However, when the elements of interest are classes or groups of some kind - the citizens living in given towns; car models, rather than specific vehicles - then there is variability inherent to the data.
Symbolic data goes beyond the usual data representation model, considering variables whose observed values for each element are no longer necessarily single real values or categories, but may assume the form of sets, intervals, or, more generally, distributions. In this talk we focus on the analysis of interval data, i.e., when the variables’ values are intervals of IR.
Parametric probabilistic models for interval-valued variables have been proposed and studied by Brito & Duarte Silva (2012). These models are based on the representation of each observed interval by its MidPoint and LogRange, and Multivariate Normal and Skew-Normal distributions are assumed for the whole set of 2p MidPoints and LogRanges of the original p interval-valued variables.

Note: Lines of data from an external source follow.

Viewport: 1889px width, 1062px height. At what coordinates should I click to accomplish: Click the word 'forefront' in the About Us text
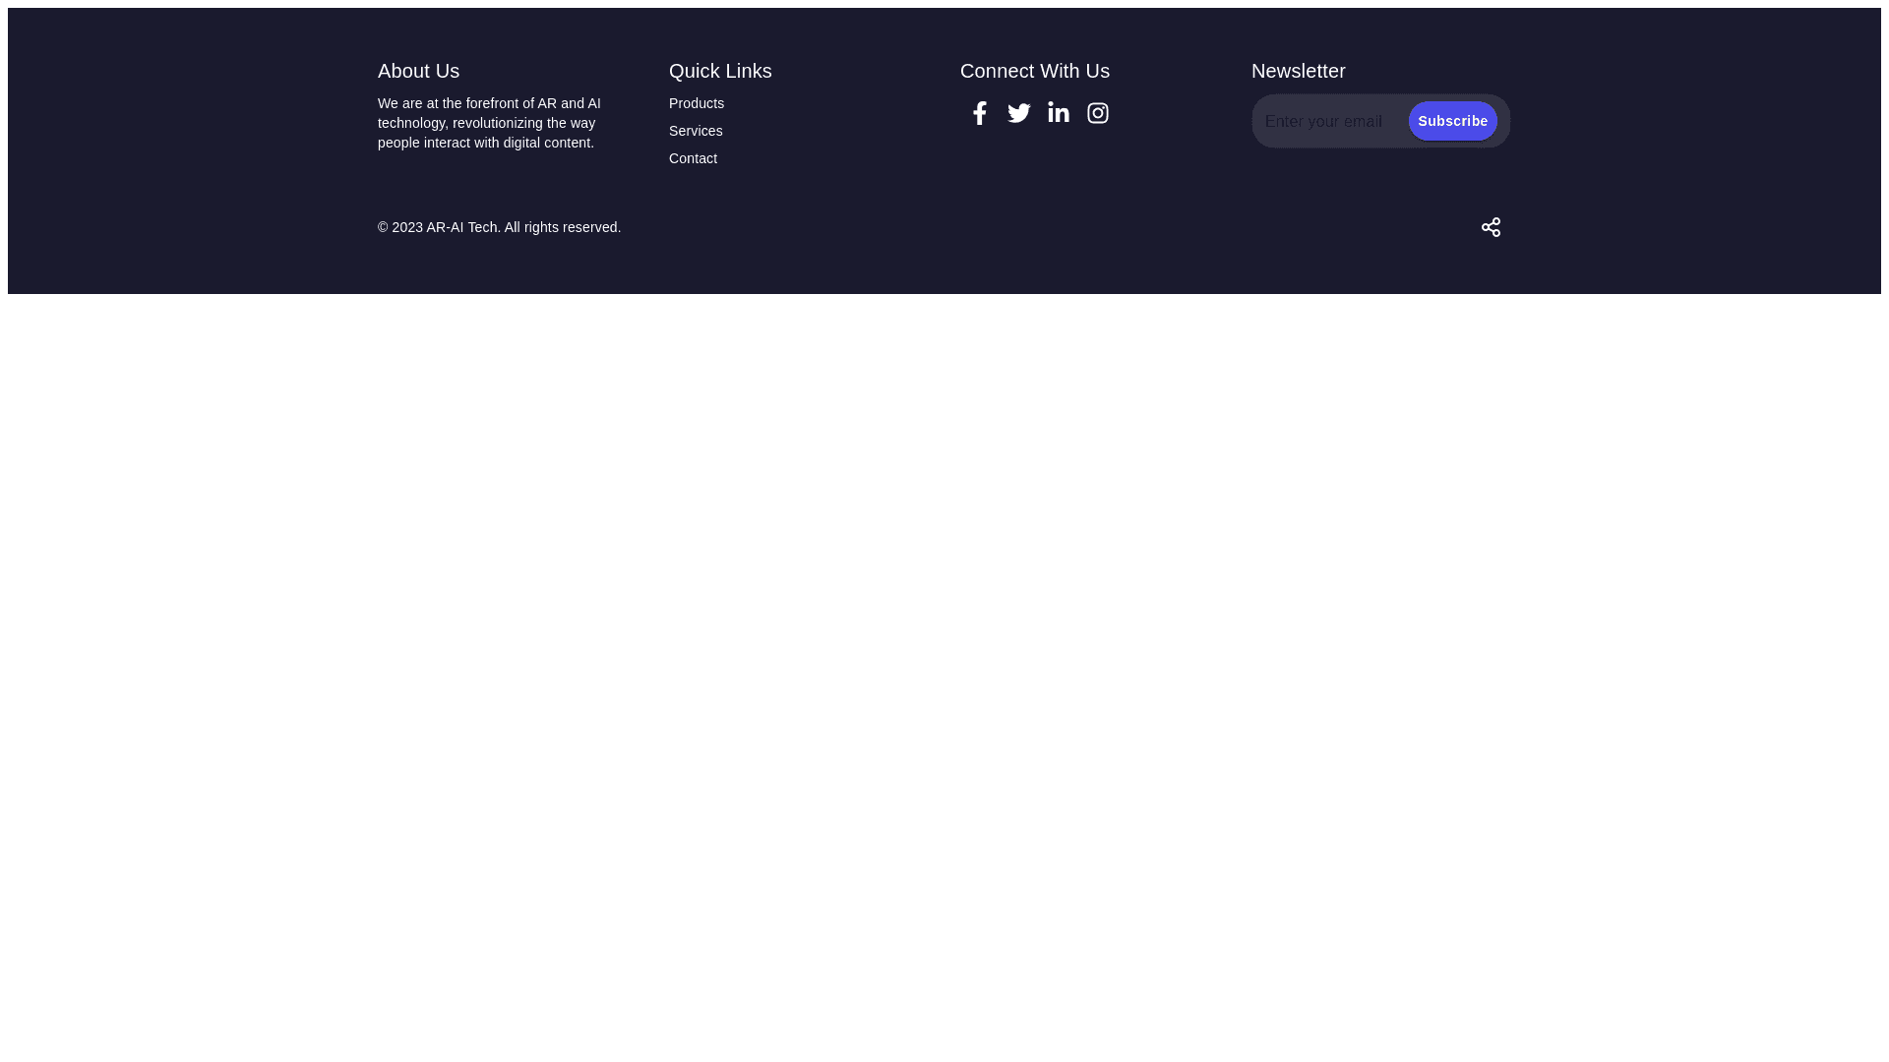492,103
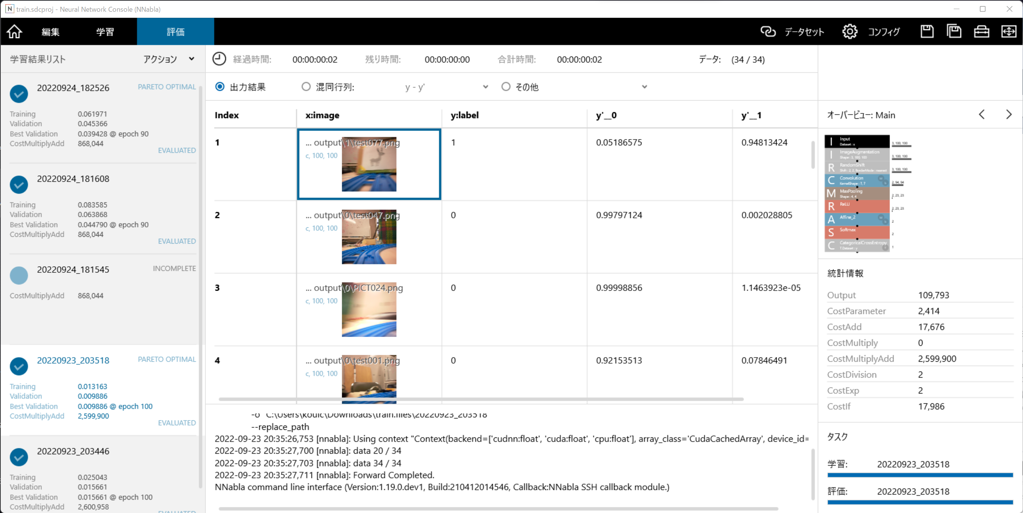The height and width of the screenshot is (513, 1023).
Task: Select the その他 radio button
Action: click(506, 87)
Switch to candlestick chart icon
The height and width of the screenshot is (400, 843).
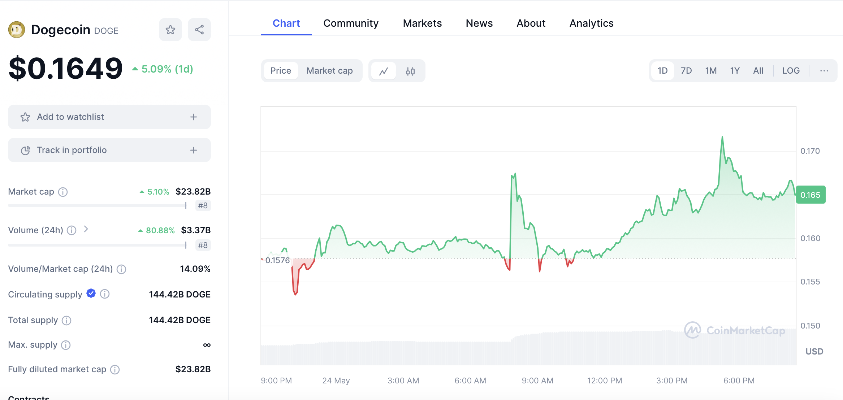pyautogui.click(x=410, y=71)
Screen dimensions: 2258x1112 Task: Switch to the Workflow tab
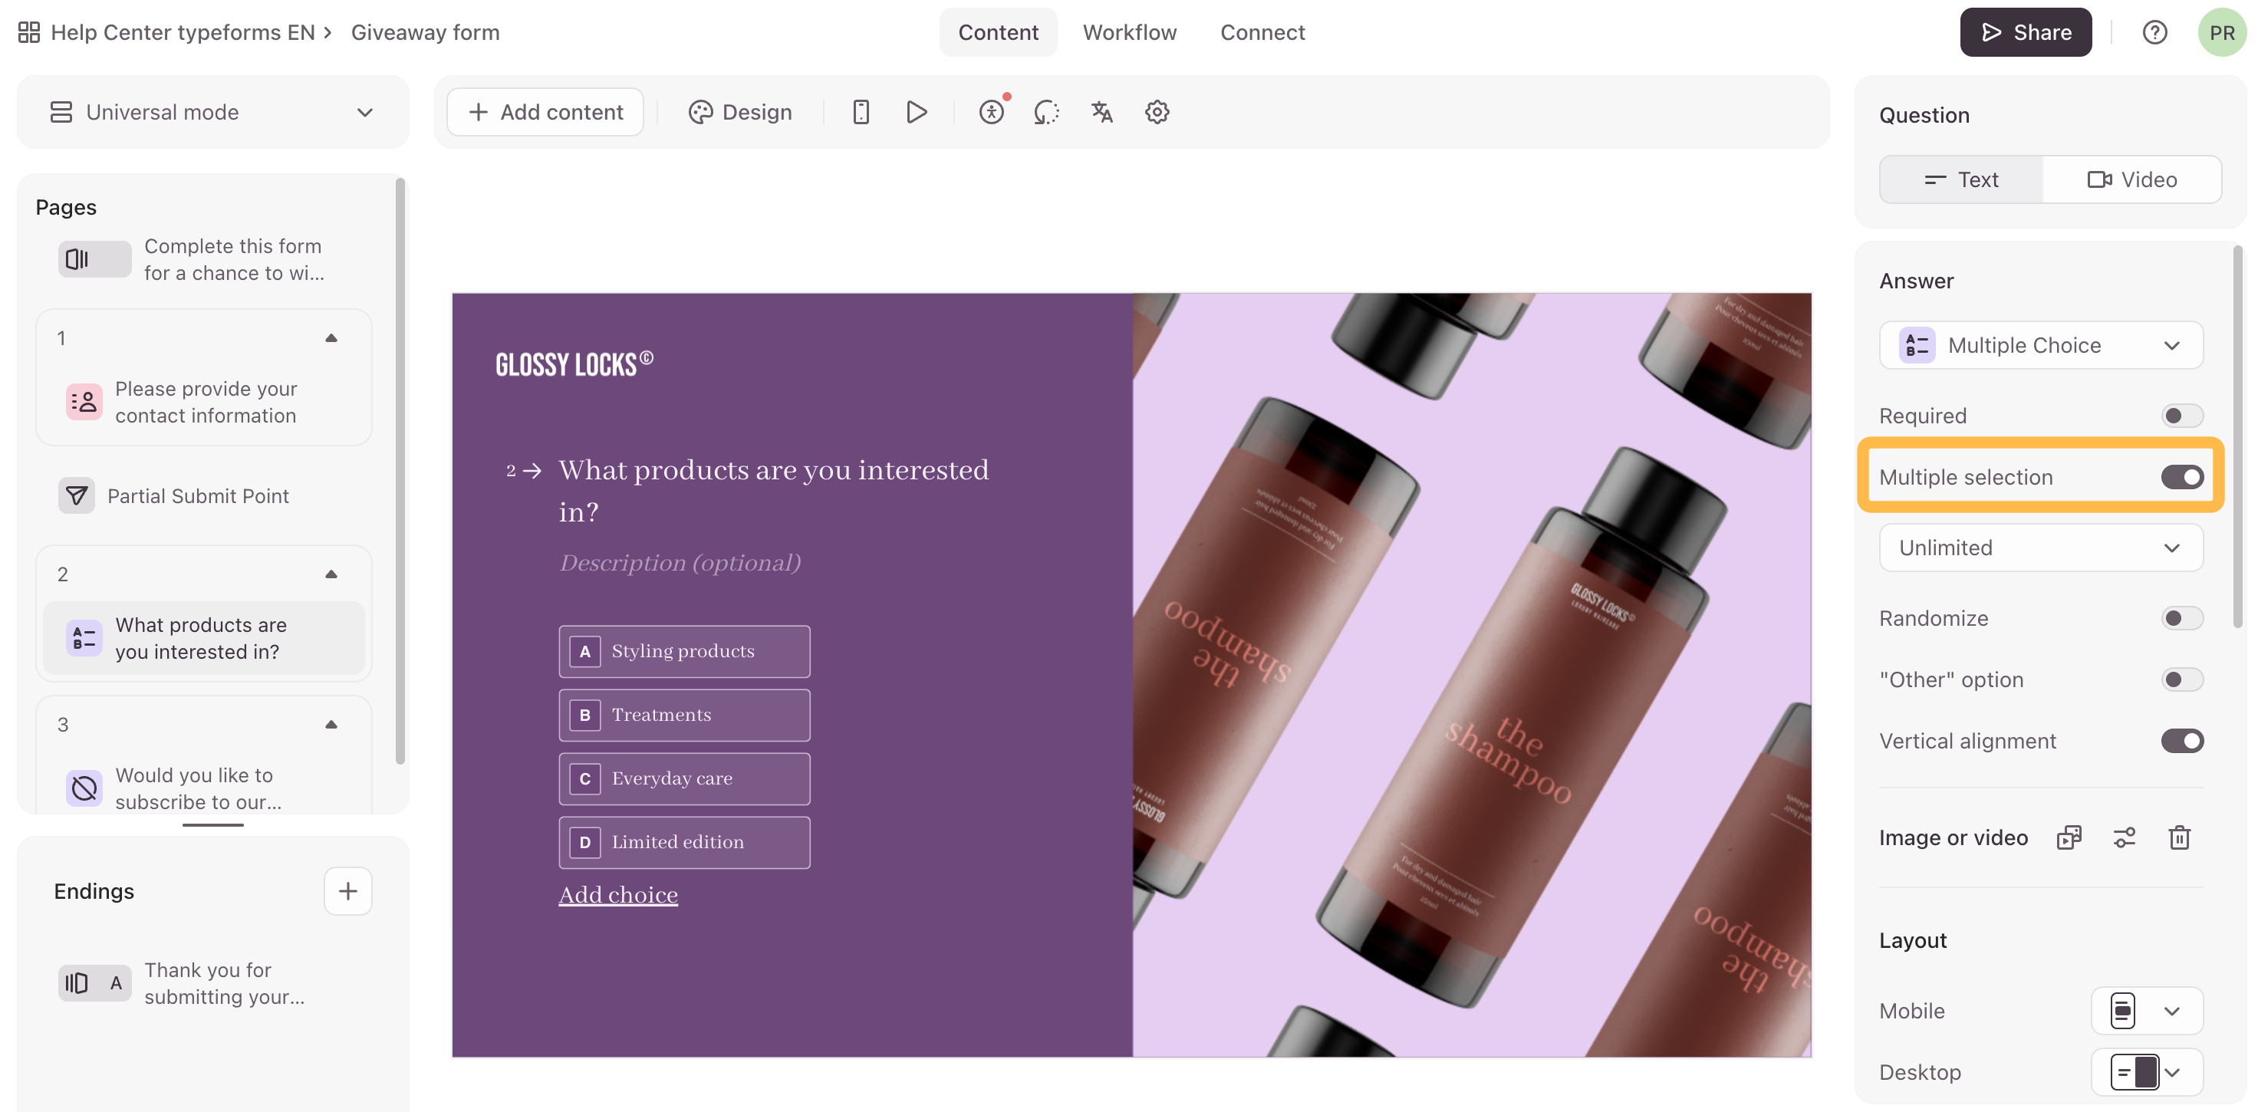[1129, 32]
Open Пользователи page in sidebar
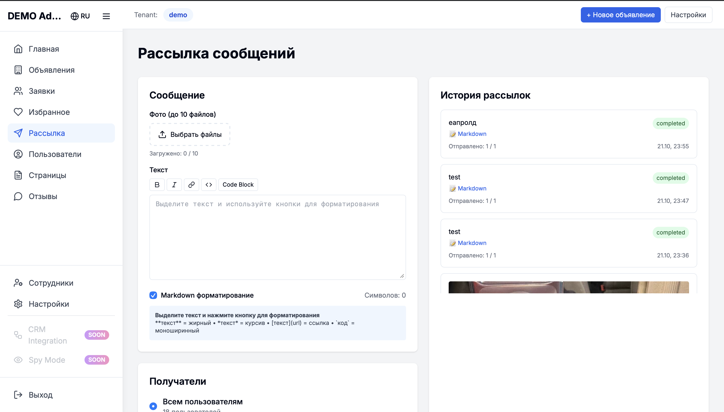The image size is (724, 412). 55,154
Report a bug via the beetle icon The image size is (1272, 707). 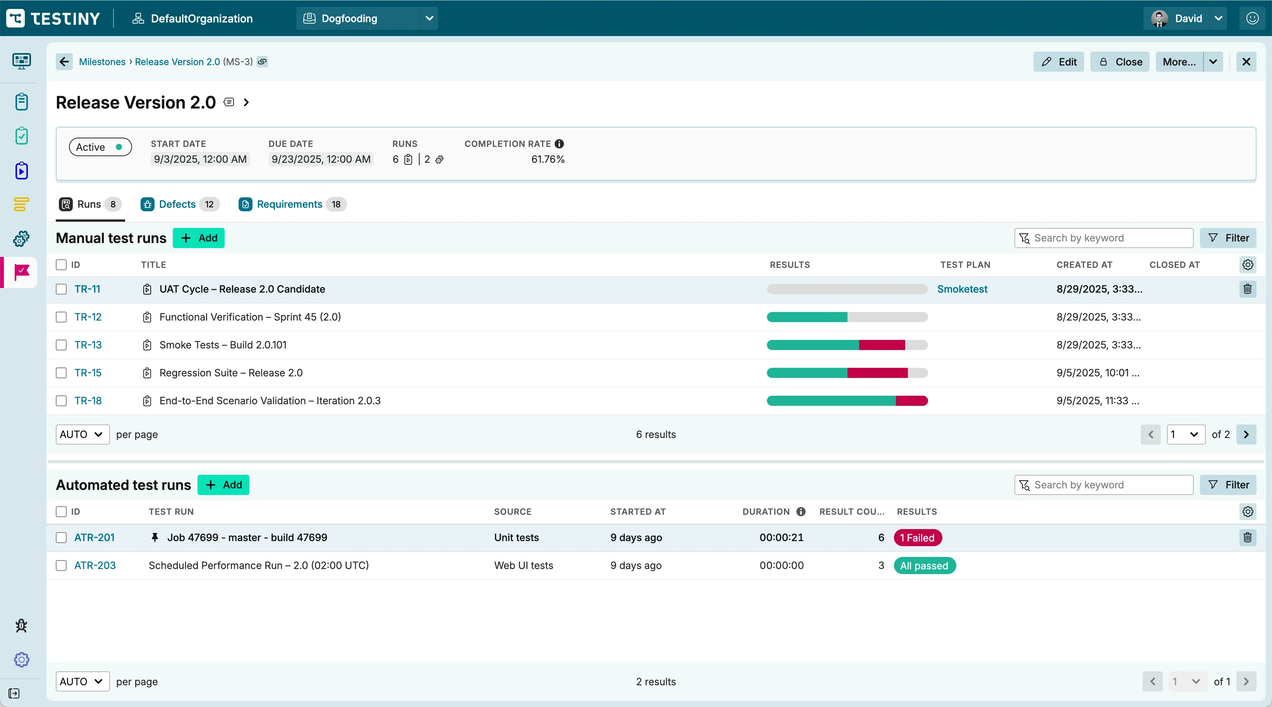(21, 625)
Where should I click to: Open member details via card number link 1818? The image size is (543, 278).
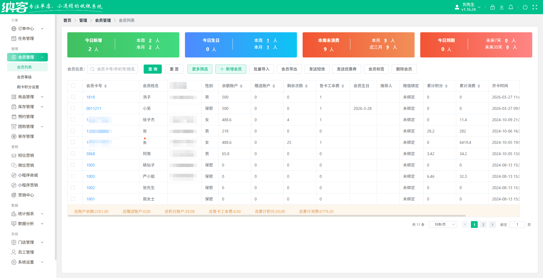(90, 97)
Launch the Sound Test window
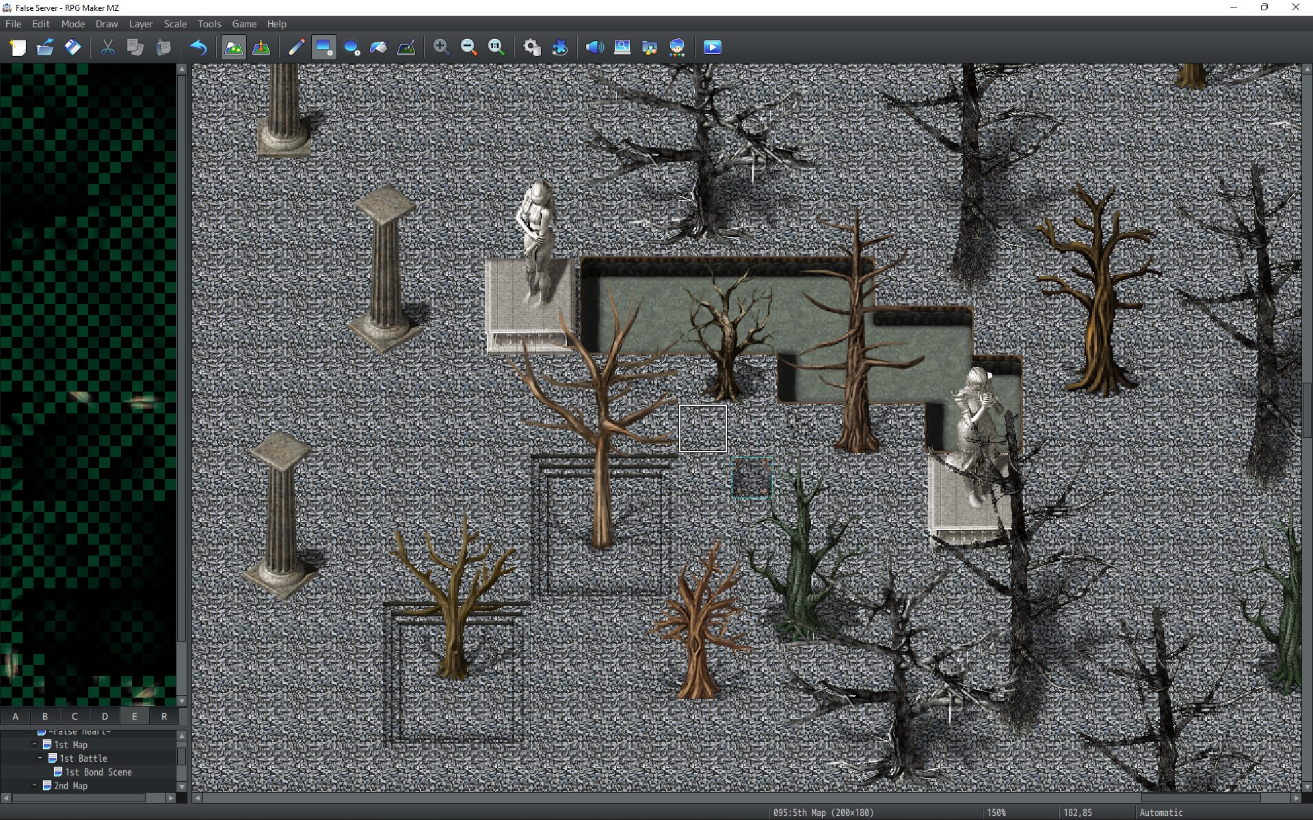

The intrinsic nature of the interval-valued variables leads to different structures of the variance-covariance matrix, represented by different possible configurations. For all cases, maximum likelihood estimators of the corresponding parameters have been derived.
This framework may be applied to different statistical multivariate methodologies, thereby allowing for inference approaches for symbolic data; in particular M(ANOVA), discriminant analysis, model-based clustering, robust estimation and outlier detection are addressed. The referred modelling and methods are implemented in the R package MAINT.Data, available on CRAN.